Mondo professionale

C'è carenza di manodopera, «ma questo è solo l'inizio»

Gli imprenditori ribadiscono: in futuro mancheranno sempre più lavoratori – Lanciato un appello a favore dell'immigrazione: «È parte della soluzione ma non sarà sufficiente» – Chiesti meno paletti e più flessibilità
©Chiara Zocchetti
Luca Faranda
27.06.2023 06:00

«Al momento rimangono vacanti circa 130 mila posti di lavoro». L’allarme - non nuovo, in realtà - è stato rilanciato dal presidente dell’Unione svizzera degli imprendtori, Valentin Vogt. Di più. «Entro il 2040 mancheranno, cumulativamente, circa 431 mila persone nel mercato del lavoro, pari a circa l’8% dell’attuale popolazione attiva», ha aggiunto dal canto suo Christoph Mäder, presidente di economiesuisse, in conferenza stampa a Berna.

La causa principale? L’ondata di pensionamenti dei «Baby boomer» sta causando - e soprattutto provocherà - ampie lacune: di anno in anno, le persone che vanno in pensione sono più dei giovani che entrano nel mercato del lavoro. Ciò non è solo negativo per il mondo professionale, ma anche per il finanziamento della previdenza a lungo termine.

Prospettive cupe

«Le prospettive sono cupe», teme economiesuisse, secondo cui nel 2029 il numero di persone che raggiungerà l’età pensionabile supererà di ben 30 mila unità la forza di lavoro giovane che entrerà nel mercato del lavoro.

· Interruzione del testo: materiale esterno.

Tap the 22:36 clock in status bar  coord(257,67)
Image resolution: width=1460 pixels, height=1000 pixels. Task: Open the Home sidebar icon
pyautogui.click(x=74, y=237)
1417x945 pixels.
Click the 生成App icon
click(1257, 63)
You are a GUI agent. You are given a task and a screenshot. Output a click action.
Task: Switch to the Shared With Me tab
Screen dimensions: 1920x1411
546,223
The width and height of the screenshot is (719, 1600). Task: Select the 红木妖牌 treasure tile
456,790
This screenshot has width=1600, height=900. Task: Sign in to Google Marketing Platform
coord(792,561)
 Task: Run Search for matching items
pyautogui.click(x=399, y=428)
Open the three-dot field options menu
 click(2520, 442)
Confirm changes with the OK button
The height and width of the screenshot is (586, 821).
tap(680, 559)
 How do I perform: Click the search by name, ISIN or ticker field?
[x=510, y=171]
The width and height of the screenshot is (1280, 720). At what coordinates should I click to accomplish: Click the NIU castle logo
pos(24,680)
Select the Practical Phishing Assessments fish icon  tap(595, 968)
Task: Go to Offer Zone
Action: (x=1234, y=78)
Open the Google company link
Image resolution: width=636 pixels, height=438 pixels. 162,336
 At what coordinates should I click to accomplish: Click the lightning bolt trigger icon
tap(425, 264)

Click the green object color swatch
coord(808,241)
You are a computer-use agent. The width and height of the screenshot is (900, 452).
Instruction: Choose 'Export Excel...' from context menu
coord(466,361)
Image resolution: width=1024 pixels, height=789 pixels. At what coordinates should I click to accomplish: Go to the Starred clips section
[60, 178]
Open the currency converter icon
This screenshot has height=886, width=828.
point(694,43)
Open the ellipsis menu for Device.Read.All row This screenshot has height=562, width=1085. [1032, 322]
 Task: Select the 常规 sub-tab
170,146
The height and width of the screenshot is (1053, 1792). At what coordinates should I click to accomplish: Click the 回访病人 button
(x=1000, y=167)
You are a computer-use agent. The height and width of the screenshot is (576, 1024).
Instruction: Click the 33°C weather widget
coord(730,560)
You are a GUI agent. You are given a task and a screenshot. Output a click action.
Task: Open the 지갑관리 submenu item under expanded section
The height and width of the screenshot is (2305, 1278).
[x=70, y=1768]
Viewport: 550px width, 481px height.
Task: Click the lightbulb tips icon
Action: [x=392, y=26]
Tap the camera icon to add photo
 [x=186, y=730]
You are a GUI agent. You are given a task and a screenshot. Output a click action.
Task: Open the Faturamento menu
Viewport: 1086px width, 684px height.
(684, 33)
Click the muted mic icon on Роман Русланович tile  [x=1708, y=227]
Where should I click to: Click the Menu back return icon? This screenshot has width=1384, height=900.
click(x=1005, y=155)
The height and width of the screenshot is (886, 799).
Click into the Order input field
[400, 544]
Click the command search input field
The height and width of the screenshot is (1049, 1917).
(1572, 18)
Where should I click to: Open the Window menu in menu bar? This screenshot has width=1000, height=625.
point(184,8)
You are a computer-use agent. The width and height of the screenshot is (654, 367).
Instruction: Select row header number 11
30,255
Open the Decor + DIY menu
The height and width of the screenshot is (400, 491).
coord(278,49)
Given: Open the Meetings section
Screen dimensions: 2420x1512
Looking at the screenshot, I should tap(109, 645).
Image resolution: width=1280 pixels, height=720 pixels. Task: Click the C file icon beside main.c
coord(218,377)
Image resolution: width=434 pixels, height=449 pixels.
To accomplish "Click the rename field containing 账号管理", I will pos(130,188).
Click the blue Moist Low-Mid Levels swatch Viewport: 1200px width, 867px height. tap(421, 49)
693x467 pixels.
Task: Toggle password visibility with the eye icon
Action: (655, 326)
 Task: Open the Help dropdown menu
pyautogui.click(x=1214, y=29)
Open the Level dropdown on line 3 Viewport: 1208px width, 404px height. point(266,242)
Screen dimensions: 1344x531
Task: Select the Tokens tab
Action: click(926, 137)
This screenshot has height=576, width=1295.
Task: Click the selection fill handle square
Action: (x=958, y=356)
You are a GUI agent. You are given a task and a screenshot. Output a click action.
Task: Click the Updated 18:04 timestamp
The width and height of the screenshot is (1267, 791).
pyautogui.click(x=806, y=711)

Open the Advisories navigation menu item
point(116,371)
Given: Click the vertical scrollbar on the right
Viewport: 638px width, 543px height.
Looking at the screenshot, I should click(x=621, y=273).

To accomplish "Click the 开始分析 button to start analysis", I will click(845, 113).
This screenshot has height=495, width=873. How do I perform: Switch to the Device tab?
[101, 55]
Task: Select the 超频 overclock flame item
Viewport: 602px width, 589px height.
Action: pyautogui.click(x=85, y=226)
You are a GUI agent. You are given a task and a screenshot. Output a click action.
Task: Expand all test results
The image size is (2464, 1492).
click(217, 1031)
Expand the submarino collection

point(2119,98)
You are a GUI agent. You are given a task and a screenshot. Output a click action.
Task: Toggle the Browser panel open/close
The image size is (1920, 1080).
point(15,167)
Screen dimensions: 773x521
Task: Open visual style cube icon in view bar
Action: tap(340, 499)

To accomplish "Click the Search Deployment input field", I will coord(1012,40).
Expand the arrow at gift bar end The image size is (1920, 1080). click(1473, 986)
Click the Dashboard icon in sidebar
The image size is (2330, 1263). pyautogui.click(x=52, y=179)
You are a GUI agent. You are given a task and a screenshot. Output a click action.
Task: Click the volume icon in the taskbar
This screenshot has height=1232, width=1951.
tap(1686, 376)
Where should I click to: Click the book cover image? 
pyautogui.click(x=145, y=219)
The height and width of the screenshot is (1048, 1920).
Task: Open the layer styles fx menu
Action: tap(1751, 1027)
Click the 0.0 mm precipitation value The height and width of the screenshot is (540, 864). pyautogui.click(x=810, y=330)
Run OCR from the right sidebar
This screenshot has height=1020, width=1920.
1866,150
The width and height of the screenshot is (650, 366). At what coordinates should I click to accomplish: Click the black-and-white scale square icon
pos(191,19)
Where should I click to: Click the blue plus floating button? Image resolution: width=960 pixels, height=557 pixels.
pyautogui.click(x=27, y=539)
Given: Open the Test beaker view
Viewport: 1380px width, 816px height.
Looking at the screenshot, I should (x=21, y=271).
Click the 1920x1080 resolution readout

A Berna, i rappresentanti delle associazioni economiche (tra cui quella dell’industria tessile) hanno presentato una serie di possibili soluzioni: tra queste, permettere alle persone più anziane di rimanere a lungo nel mercato del lavoro, anche oltre l’età della pensione. È quindi necessario «eliminare gli svantaggi» e creare incentivi, ma non si è parlato di un nuovo aumento generalizzato dell’età di pensionamento. Tra le altre ricette c’è in particolare la possibilità di permettere a tutti coloro che si sono formati in Svizzera di poter lavorare nel Paese e di «sfruttare al meglio il potenziale della forza lavoro nazionale».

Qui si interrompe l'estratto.